▶ Task brief: Omit every picture, and retype the lines that run from the beginning of the data below through the line containing "Image resolution: width=861", inclusive.

··· Given information

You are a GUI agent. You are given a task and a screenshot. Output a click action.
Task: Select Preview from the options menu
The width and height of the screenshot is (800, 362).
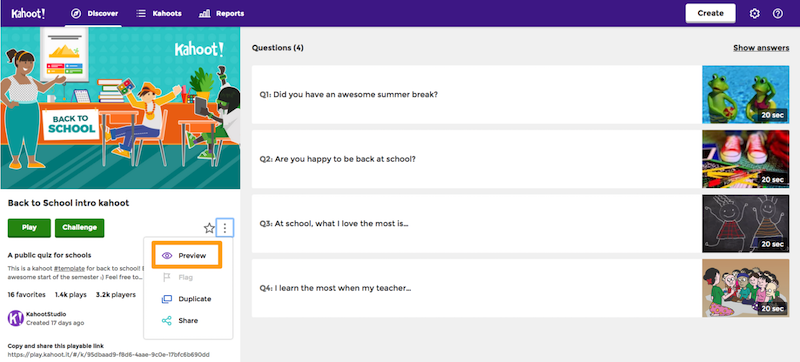[x=187, y=255]
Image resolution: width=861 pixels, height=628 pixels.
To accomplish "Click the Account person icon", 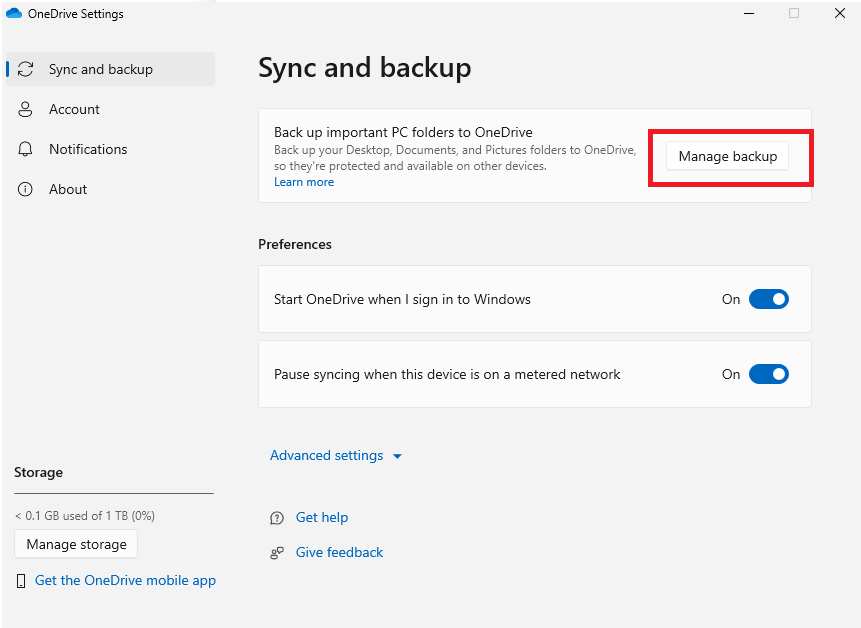I will tap(26, 110).
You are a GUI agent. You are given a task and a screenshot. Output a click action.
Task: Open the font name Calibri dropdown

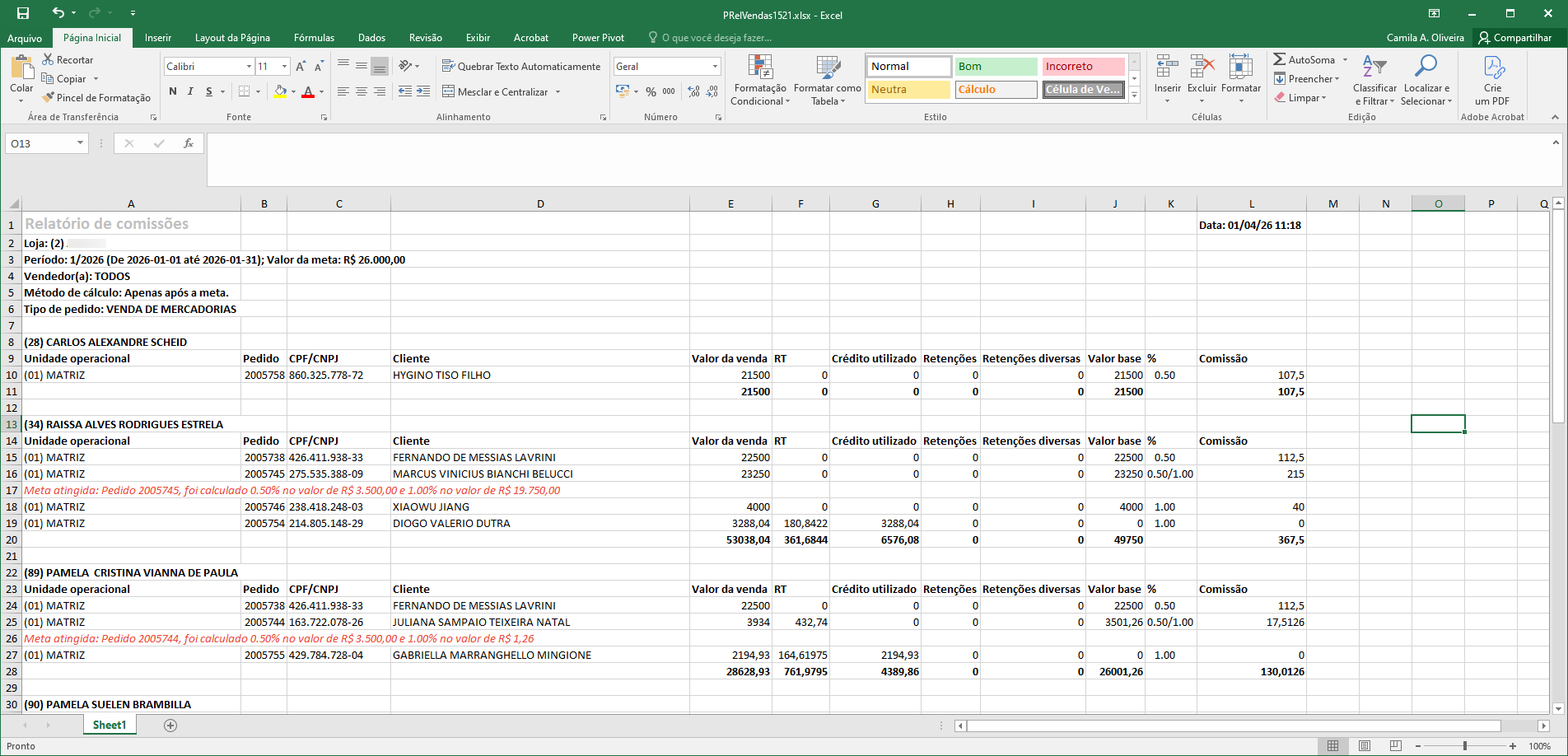(x=249, y=66)
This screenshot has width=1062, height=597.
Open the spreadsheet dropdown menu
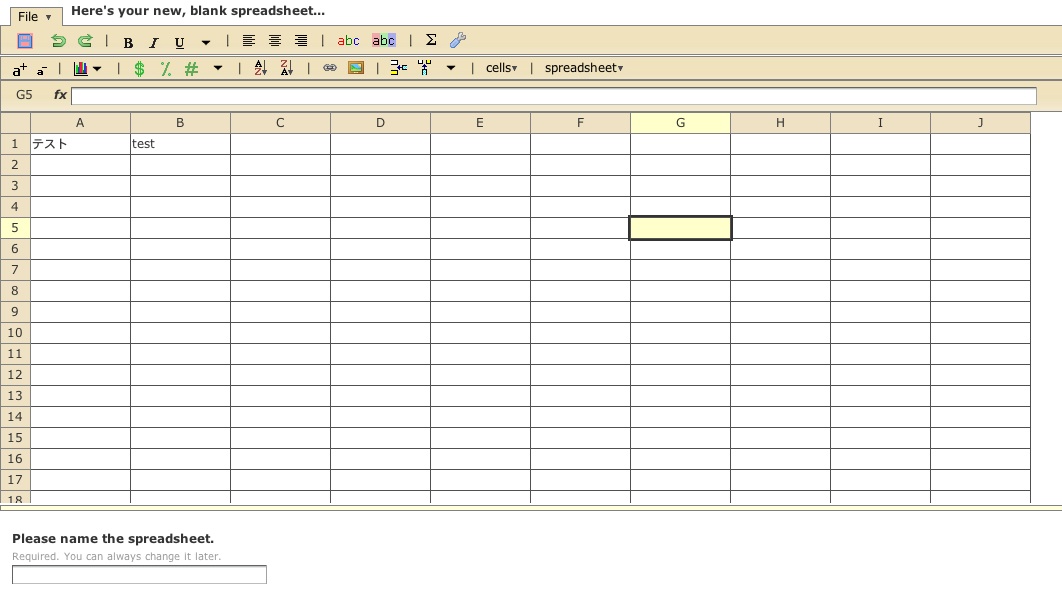click(584, 68)
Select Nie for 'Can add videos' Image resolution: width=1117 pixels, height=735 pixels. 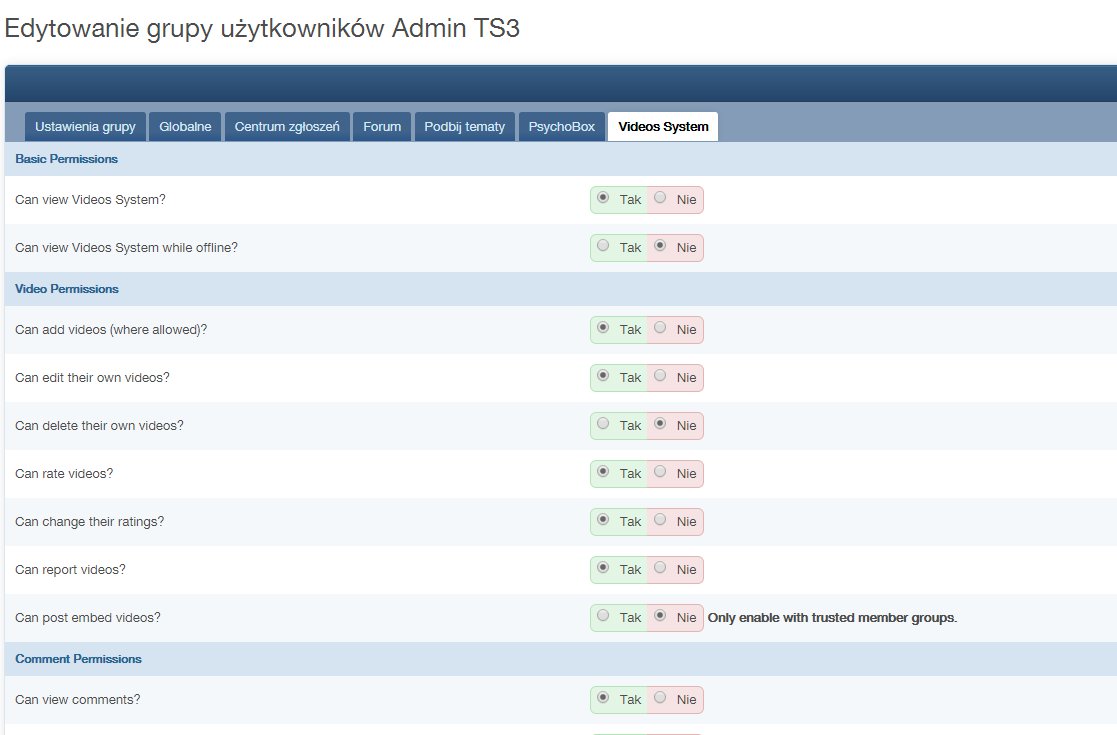coord(660,328)
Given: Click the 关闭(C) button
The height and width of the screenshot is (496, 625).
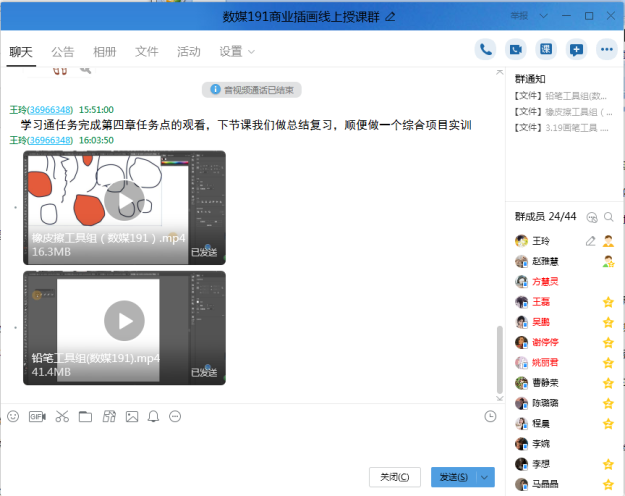Looking at the screenshot, I should 395,477.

······

▶ Result for this exercise:
You are a GUI agent. You are given a task and a screenshot. Output a click action.
Task: Select Preview from the options menu
The width and height of the screenshot is (800, 362).
[x=187, y=255]
Image resolution: width=861 pixels, height=628 pixels.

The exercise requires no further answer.